Analyse et décision du directeur

Le 8 juin 2021, le plaignant a reçu un diagnostic de blessure grave à la suite de son arrestation par des agents du SPK, à Kingston. Deux des agents qui ont procédé à l’arrestation – l’AI no 1 et l’AI no 2 – ont été désignés en tant qu’agents impliqués aux fins de l’enquête de l’UES. Après avoir évalué les éléments de preuve, j’estime qu’il n’y a aucun motif raisonnable de croire que l’un ou l’autre de ces agents ait commis une infraction criminelle en lien avec l’arrestation et la blessure du plaignant.

En vertu du paragraphe 25 (1) du Code criminel, les agents de police sont exonérés de toute responsabilité criminelle lorsqu’ils ont recours à la force dans l’exécution de leurs fonctions, pour autant que cette force n’excède pas ce qui est raisonnablement nécessaire à l’accomplissement de ce qu’il leur est enjoint ou permis de faire en vertu de la loi. Le plaignant était manifestement en état de détresse mentale vers minuit le 8 juin 2021. De plus, sa conduite était une cause manifeste de préoccupation. Dans les circonstances, je suis convaincu que son arrestation a été autorisée en vertu de l’article 17 de la Loi sur la santé mentale.

Par la suite, même s’il se peut fort bien que le plaignant ait subi sa fracture au bras au cours de ses interactions avec un ou plusieurs des agents qui procédaient à son arrestation, il n’y a pas suffisamment de preuves pour conclure raisonnablement qu’il a été victime d’une force injustifiée.
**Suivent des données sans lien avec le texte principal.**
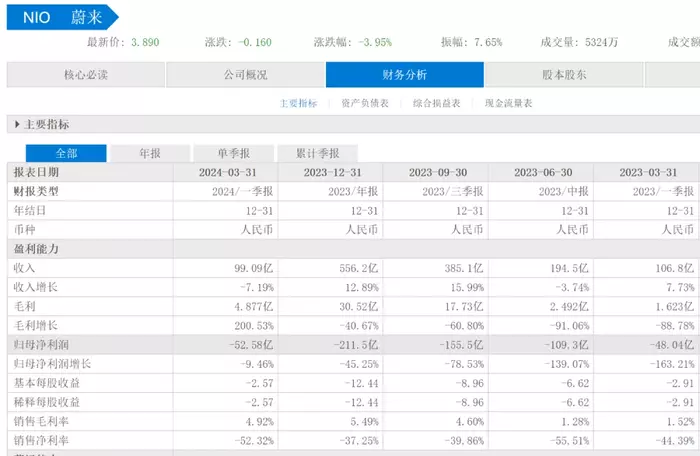Image resolution: width=700 pixels, height=456 pixels.
Task: Click the 收入 row label
Action: [x=24, y=268]
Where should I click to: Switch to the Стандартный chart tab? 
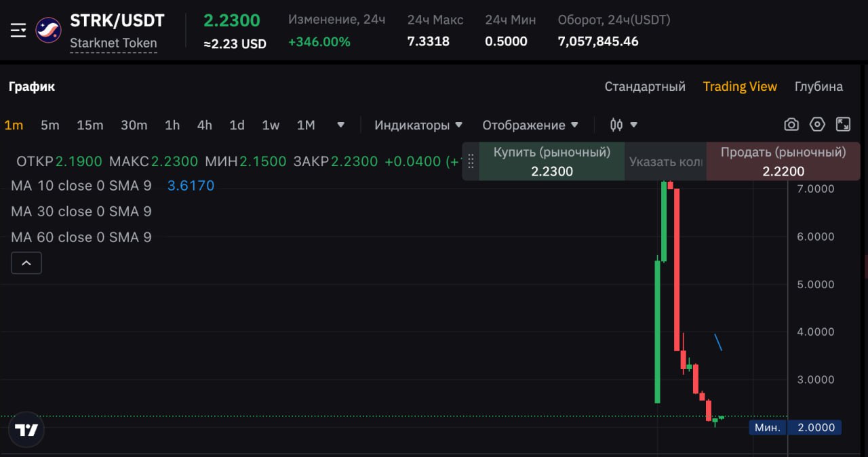644,87
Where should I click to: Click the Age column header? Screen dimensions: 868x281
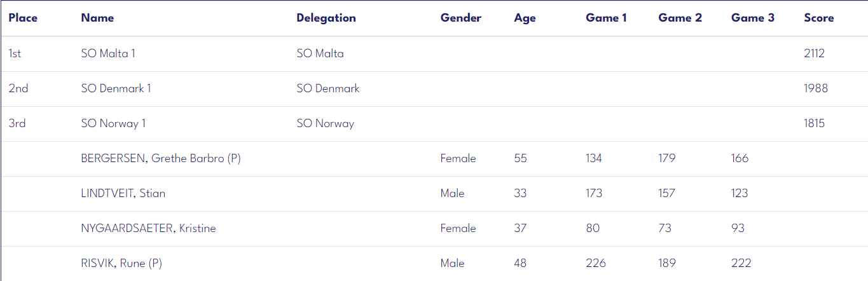coord(525,18)
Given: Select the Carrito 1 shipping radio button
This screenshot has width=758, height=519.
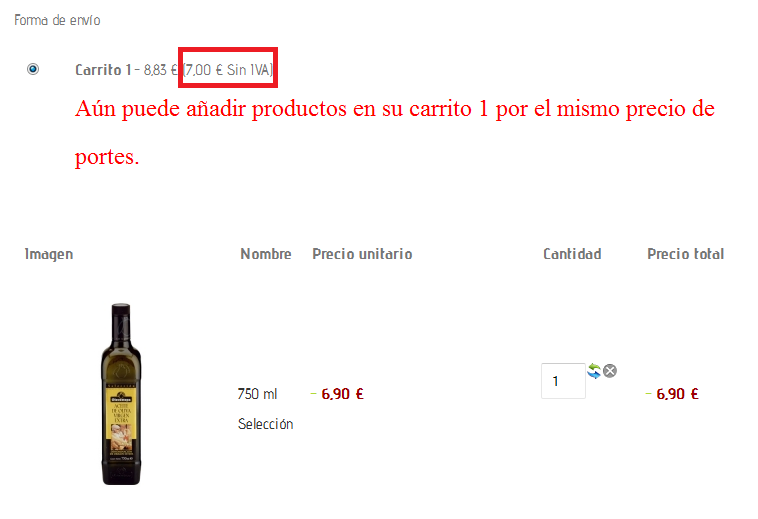Looking at the screenshot, I should pyautogui.click(x=33, y=70).
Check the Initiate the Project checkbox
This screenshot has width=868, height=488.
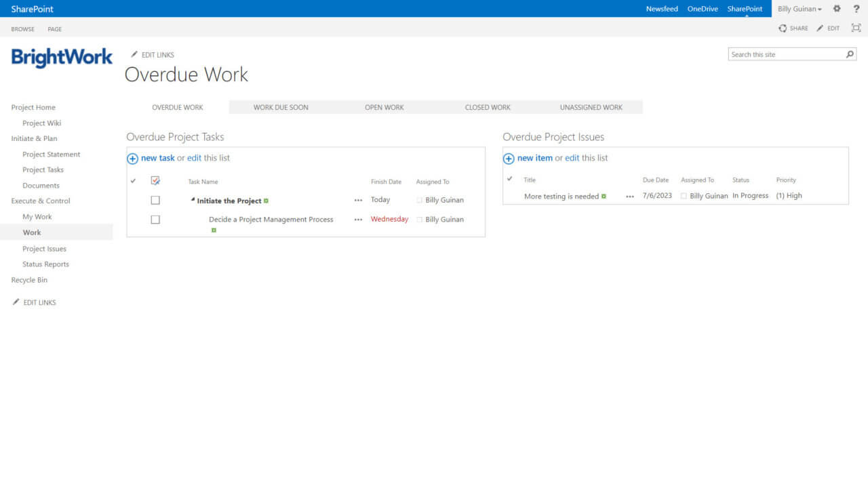(x=155, y=200)
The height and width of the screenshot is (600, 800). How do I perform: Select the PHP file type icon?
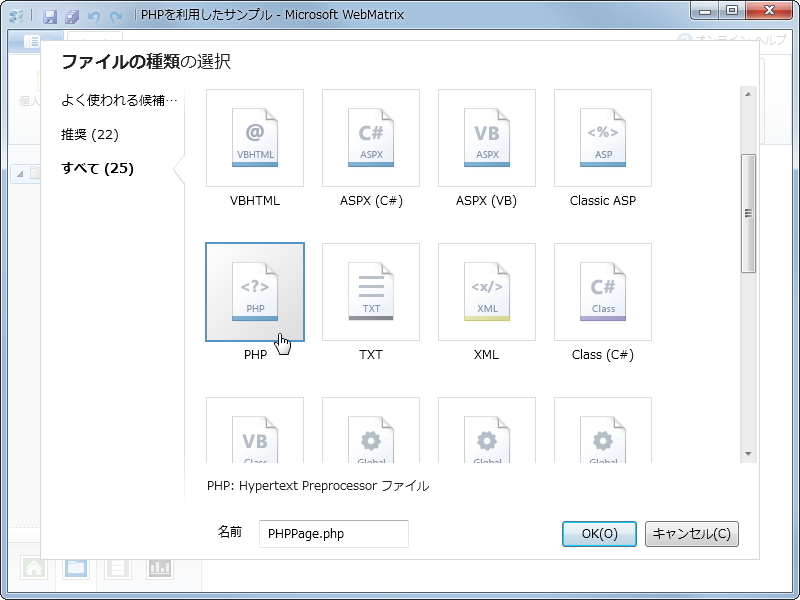click(x=255, y=290)
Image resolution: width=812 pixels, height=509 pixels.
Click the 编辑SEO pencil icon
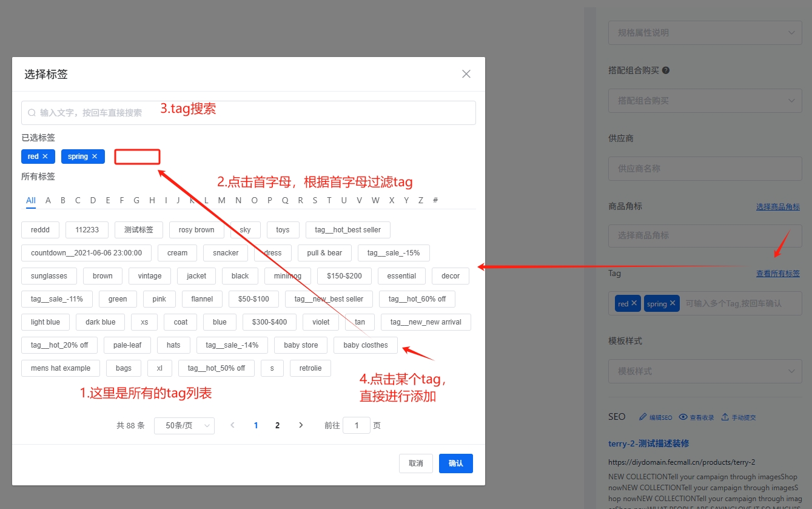pos(643,417)
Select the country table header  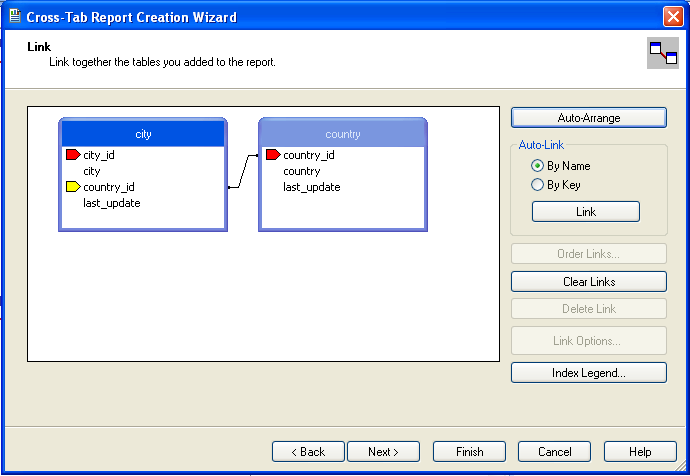pos(343,134)
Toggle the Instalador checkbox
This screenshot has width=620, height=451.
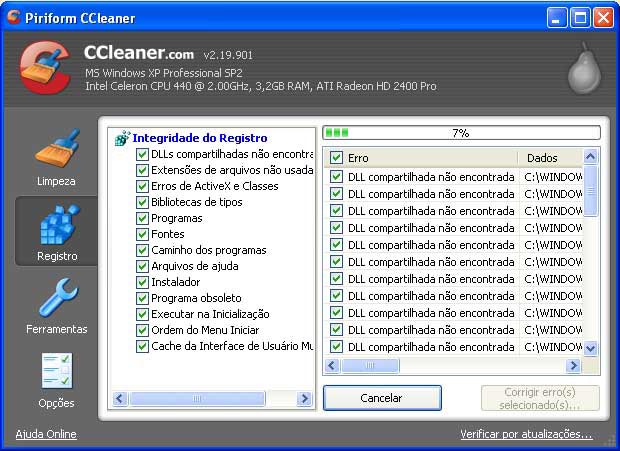pyautogui.click(x=142, y=282)
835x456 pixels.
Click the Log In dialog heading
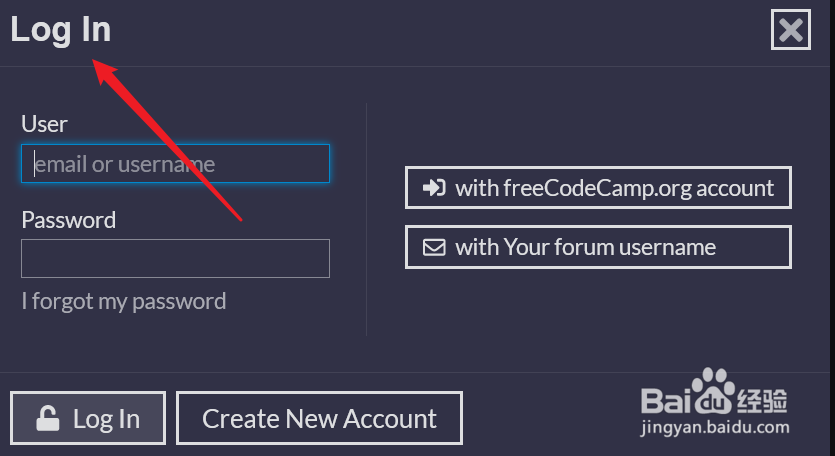pyautogui.click(x=61, y=29)
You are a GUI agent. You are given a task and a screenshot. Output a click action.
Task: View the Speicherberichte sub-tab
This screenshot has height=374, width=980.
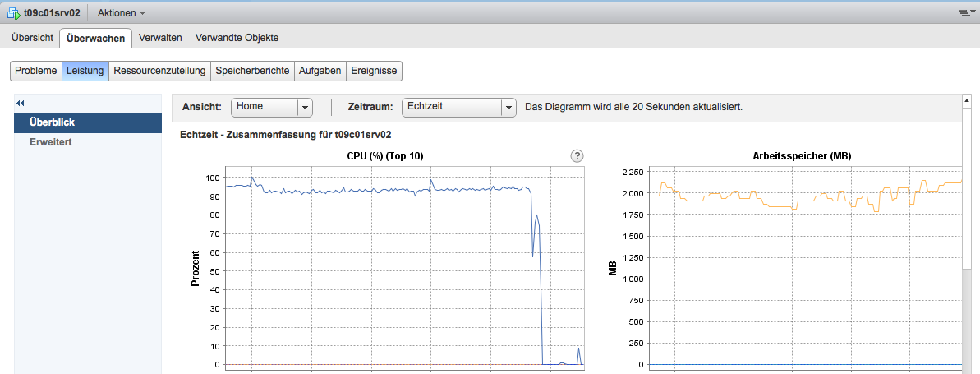pos(252,71)
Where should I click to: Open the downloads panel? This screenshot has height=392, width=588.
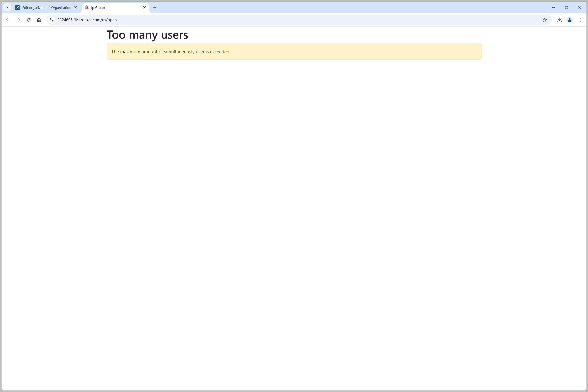pos(559,20)
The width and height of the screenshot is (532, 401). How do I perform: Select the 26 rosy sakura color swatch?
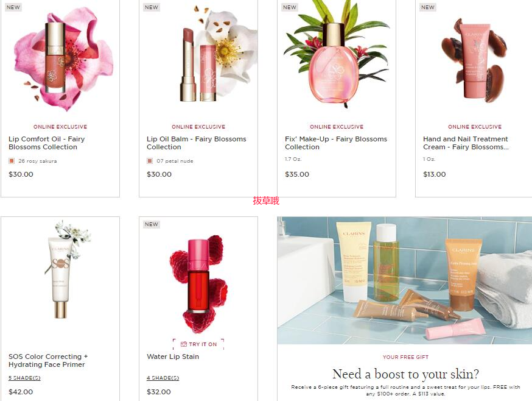point(12,161)
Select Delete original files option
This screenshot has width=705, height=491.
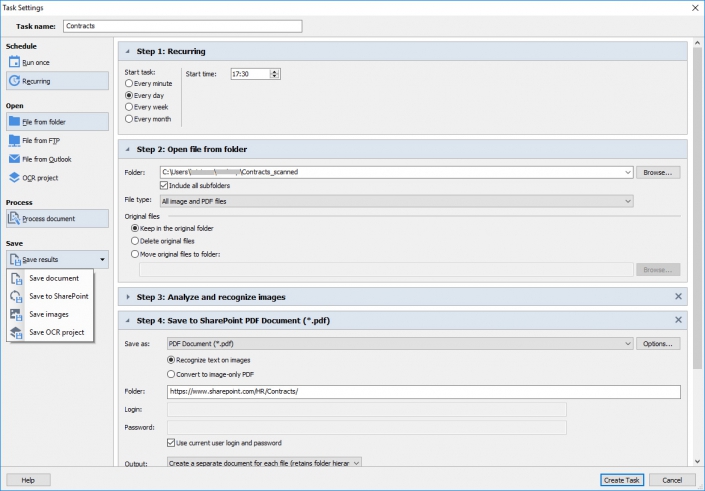click(x=135, y=241)
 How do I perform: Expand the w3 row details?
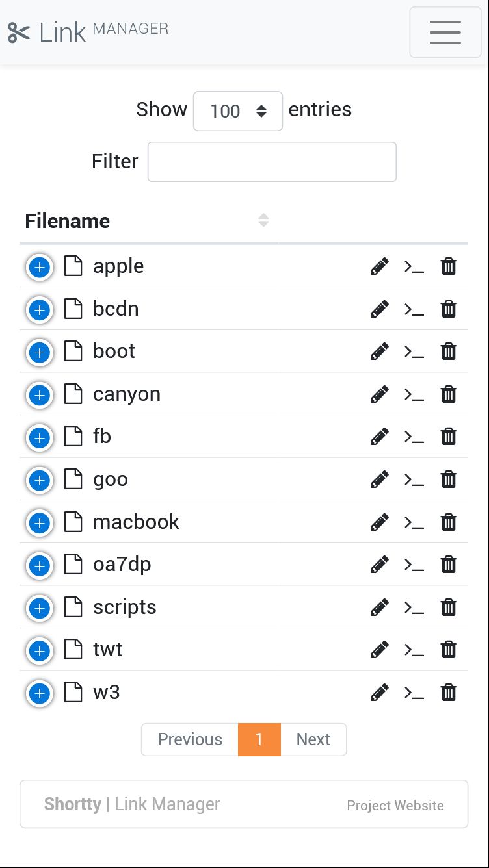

Tout au plus, la preuve indique que les agents ont lutté avec le plaignant pour surmonter sa résistance quand ils essayaient de le faire s’assoir sur le siège arrière d’une voiture de police pour le conduire à l’hôpital. [2] Rien n’indique que les agents aient inutilement malmené le plaignant ou qu’ils lui aient infligé des coups de quelque nature que ce soit.

Au bout du compte, comme il n’y a aucun motif raisonnable de croire que les agents impliqués se soient comportés autrement que légalement tout au long de leur interaction avec le plaignant, il n’y a aucun motif de porter des accusations au criminel dans cette affaire. Le dossier est donc clos.


Date : 7 octobre 2021

Approuvé par voie électronique par

Joseph Martino
Directeur
Unité des enquêtes spéciales

Notes

  • 1) Les documents suivants contiennent des renseignements personnels délicats qui ne sont pas divulgués conformément au paragraphe 34 (2) de la Loi de 2019 sur l’Unité des enquêtes spéciales. Les éléments importants des documents sont résumés ci-dessous. [Retour au texte]
  • 2) Il convient de noter qu’il y avait des éléments de preuves contradictoires quant à savoir si les agents ont lutté avec le plaignant quand ils l’ont placé dans le premier véhicule de police, dans le deuxième véhicule de police, ou dans les deux. [Retour au texte]

Note:

La version originale anglaise signée du rapport fait autorité. En cas de divergence entre cette version et les versions anglaise ou française en ligne, la version originale anglaise signée du rapport l’emporte.